# 60 gallon cube suggestions



## sublimerjm (Nov 26, 2007)

I have this tank:



60 gallon cube.

This was a salt water tank and i'm keeping the lighting so it should work well for a planted tank. I've done the african cichlids and want to try something else.

I wouldn't be opposed to doing a single species tank or having a variety.

I guess it comes down to what would you do if you had this empty tank.


----------



## Fogelhund (Dec 3, 2002)

What are the dimensions of this tank? Any ideas at all as to what you might like?


----------



## sublimerjm (Nov 26, 2007)

the tank is 2'X2'X2'. needle nose gars was being tossed around. I would get a small pair and then get rid of them once they got to big. Also thought about german rams. I'm fairly sure I want to make it a planted tank.


----------



## dwarfpike (Jan 22, 2008)

I'd go planted in that sized tank as well, just remember the antinic blues won't help a whole lot with the plants ... wrong range for them.


----------



## sublimerjm (Nov 26, 2007)

I could try to focus on fish that have some blue in them. that way the antinic might have some nice effect


----------



## dwarfpike (Jan 22, 2008)

It could, I just wouldn't count the antinic bulbs wattage or lummins in terms of figuring out the lighting for the plants.


----------



## sublimerjm (Nov 26, 2007)

what is the fish in the header? all black with the blue spots. I think its a tropheus.


----------



## Darkside (Feb 6, 2008)

Its a goby cichlid, Eretmodus cyanostictus.


----------



## sublimerjm (Nov 26, 2007)

Don't think I will be pursuing those then. I'm going to go with a softer water tank, with plants and some drift wood. I really like the Geophagus family. I would like 3 different speicies all together. So assuming Geophagus is one, maybe 4 of them total. what are some other fish that would get along with them. Actually like the german blue rams also. so assume those 2. you think there would be room for 4 geophagus and maybe 6 rams, and maybe even one other species?

• Task objective: Reproduce the forum thread on stocking a 60 gallon cube, starting at "# 60 gallon" and ending at "try something else.", and change "lighting" to "light fixture".

• Data block:

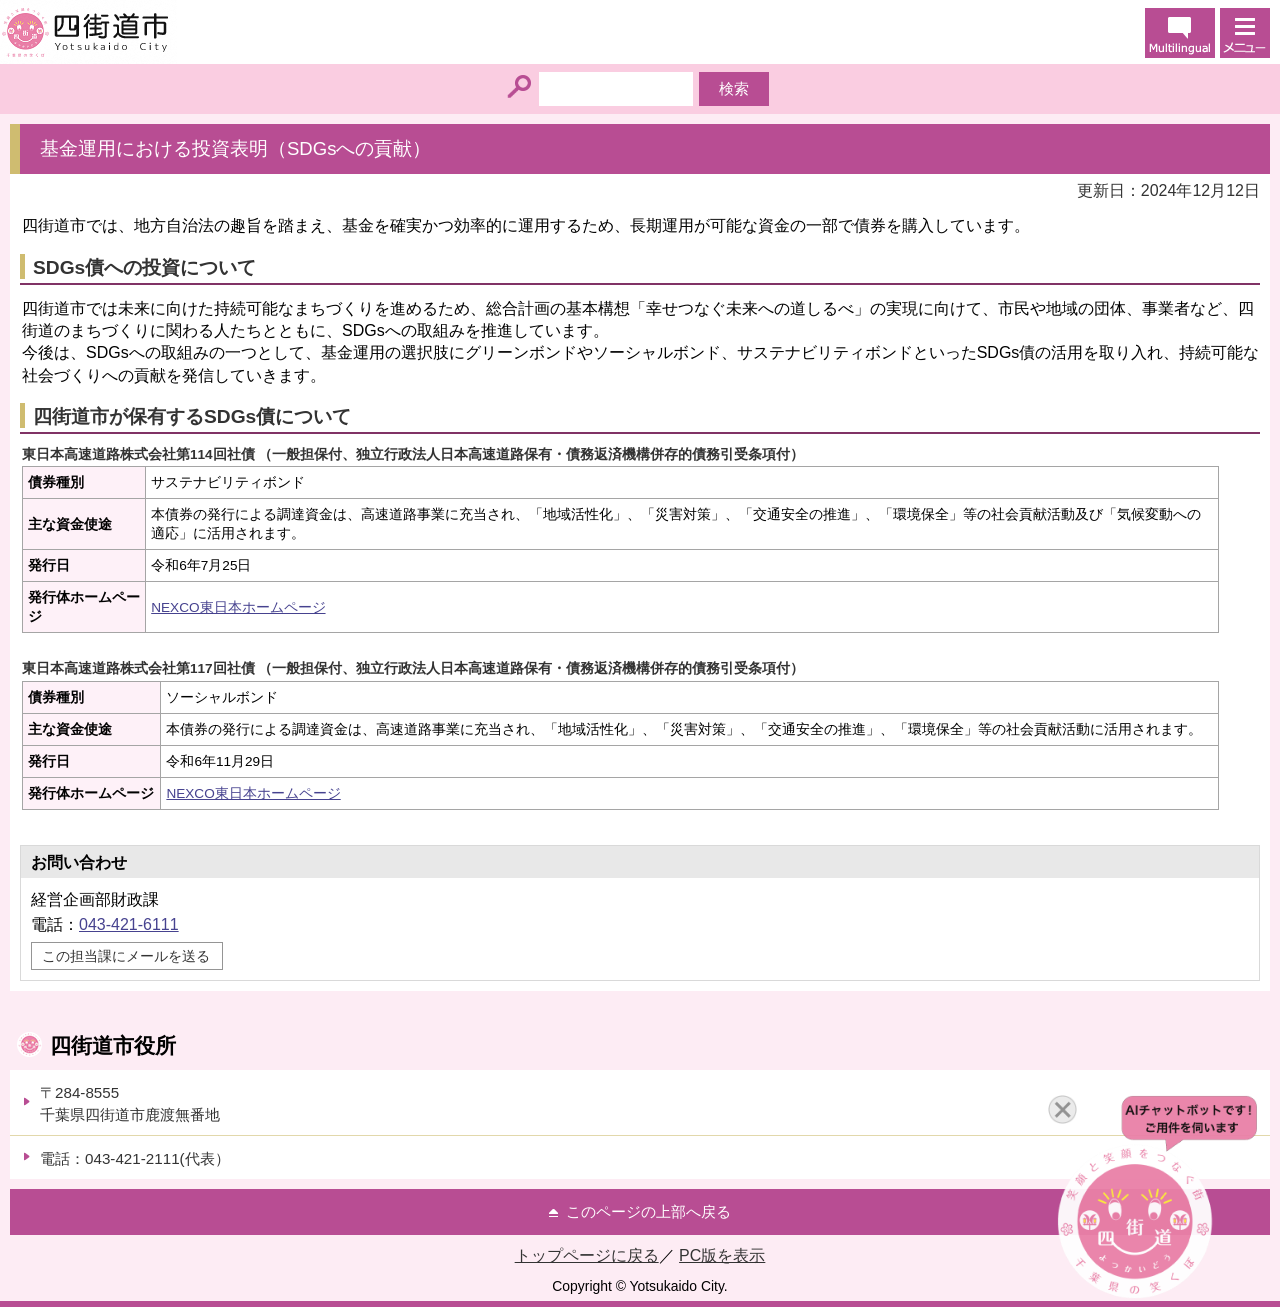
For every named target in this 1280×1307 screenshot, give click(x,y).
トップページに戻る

• Written answer:
# 60 gallon cube suggestions



## sublimerjm (Nov 26, 2007)

I have this tank:



60 gallon cube.

This was a salt water tank and i'm keeping the light fixture so it should work well for a planted tank. I've done the african cichlids and want to try something else.